The task:
Rewrite the data below with "filters" swapped for "effects" and everything else left as it is. Leave out the pictures.

--- START Data excerpts ---

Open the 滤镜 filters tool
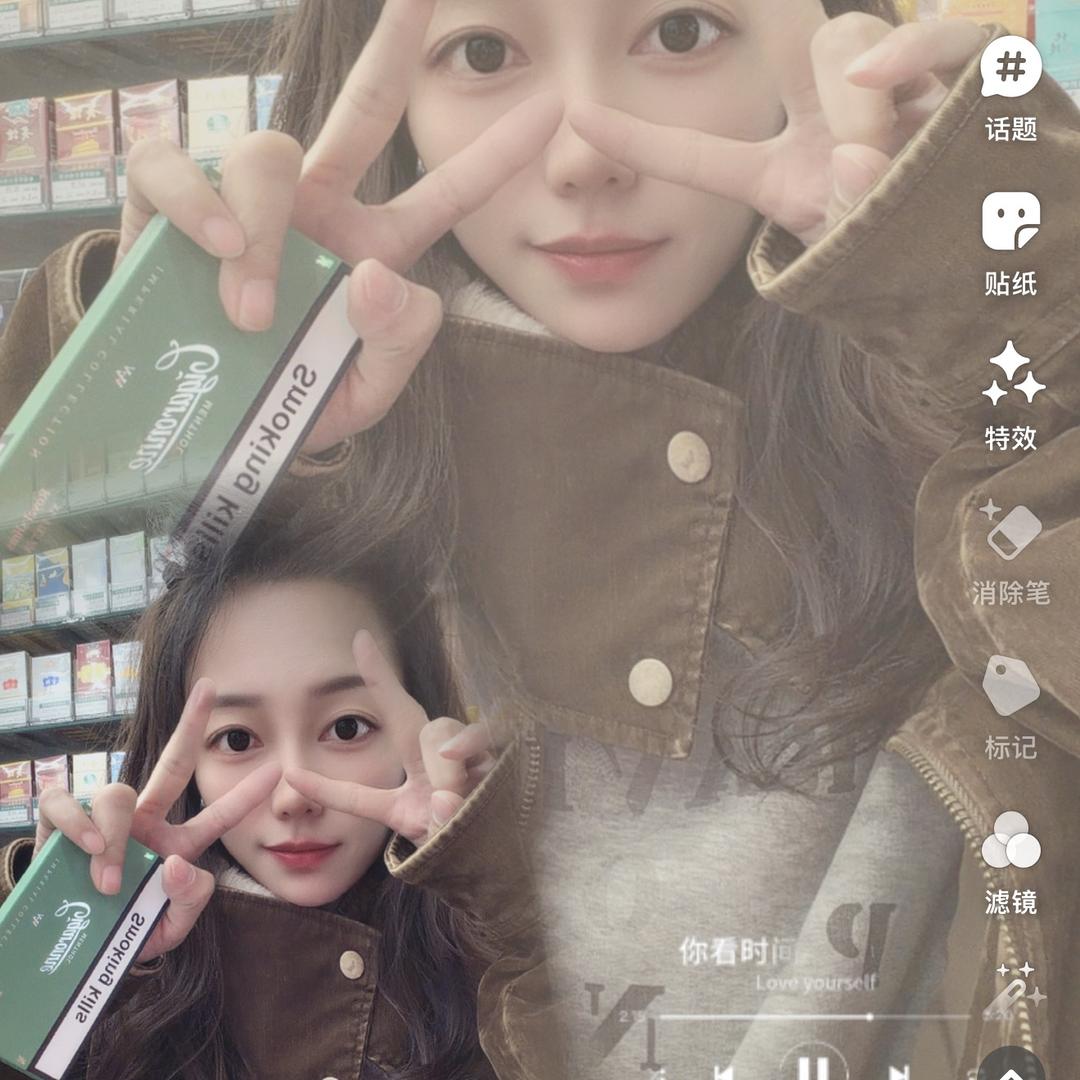 [1011, 841]
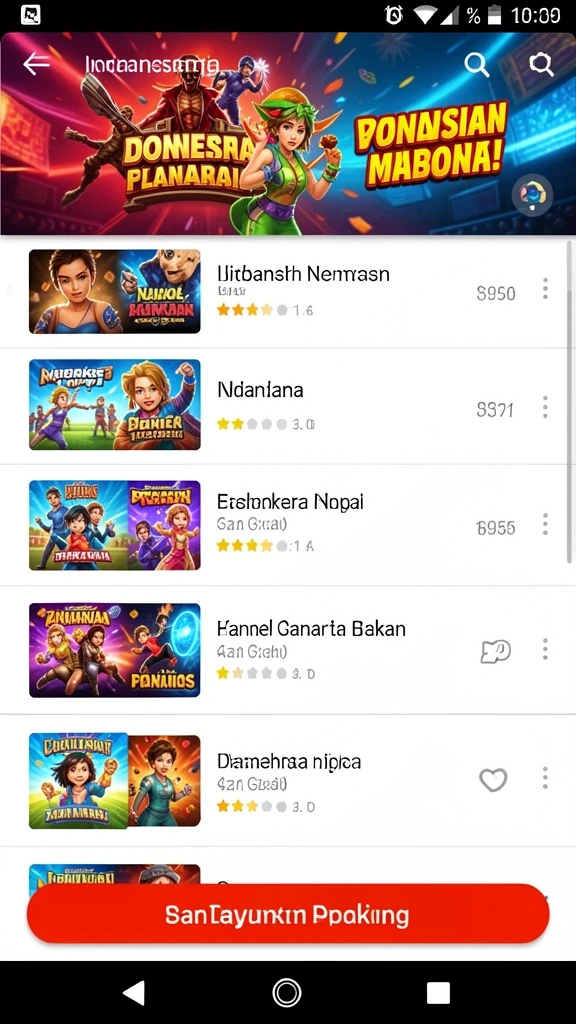Open overflow options for Diamehraa nipka
The image size is (576, 1024).
[x=545, y=778]
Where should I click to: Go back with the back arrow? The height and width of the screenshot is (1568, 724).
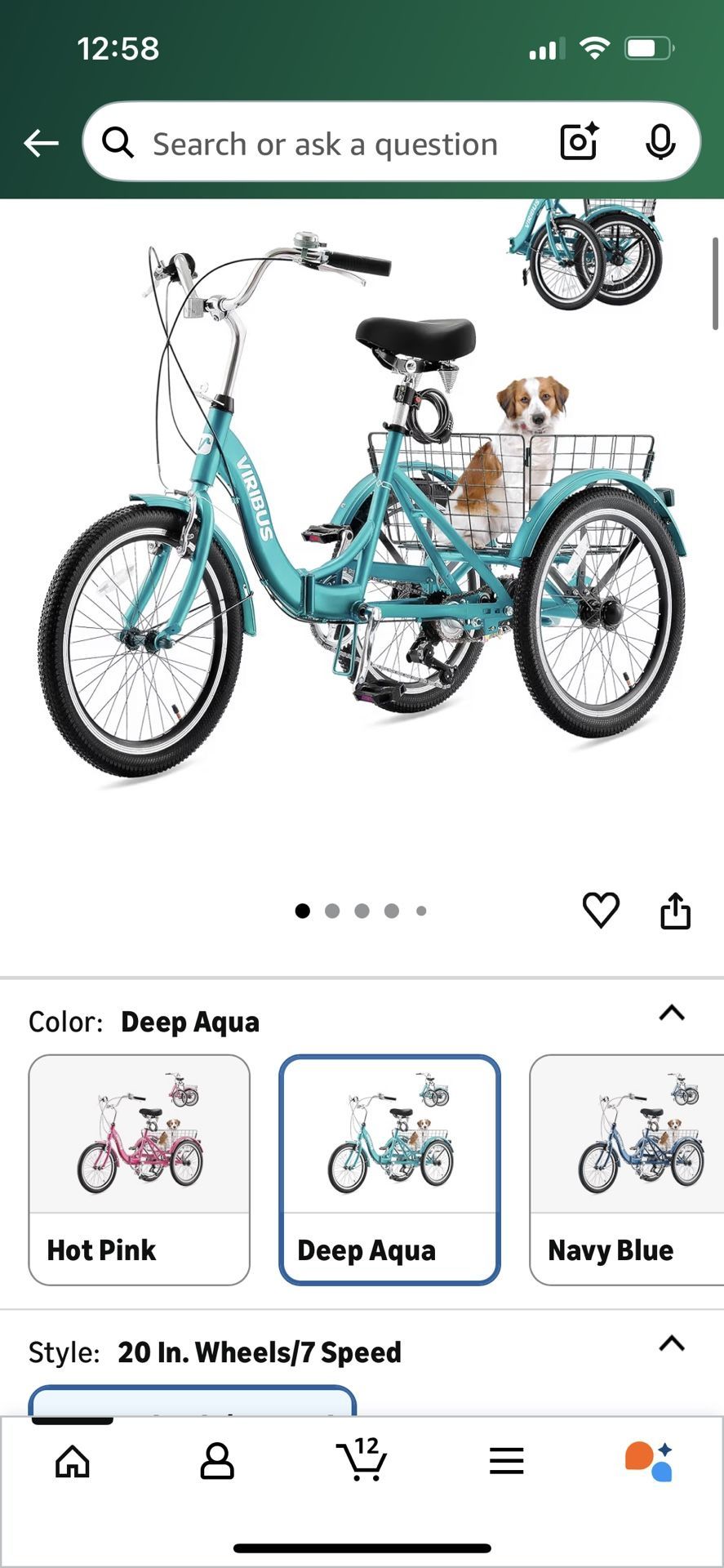40,142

--- END Data excerpts ---

Response for this exercise:
Open the 滤镜 effects tool
 [1011, 841]
Open overflow options for Diamehraa nipka
The image size is (576, 1024).
[x=545, y=778]
Where should I click to: Go back with the back arrow? The height and width of the screenshot is (1568, 724).
40,142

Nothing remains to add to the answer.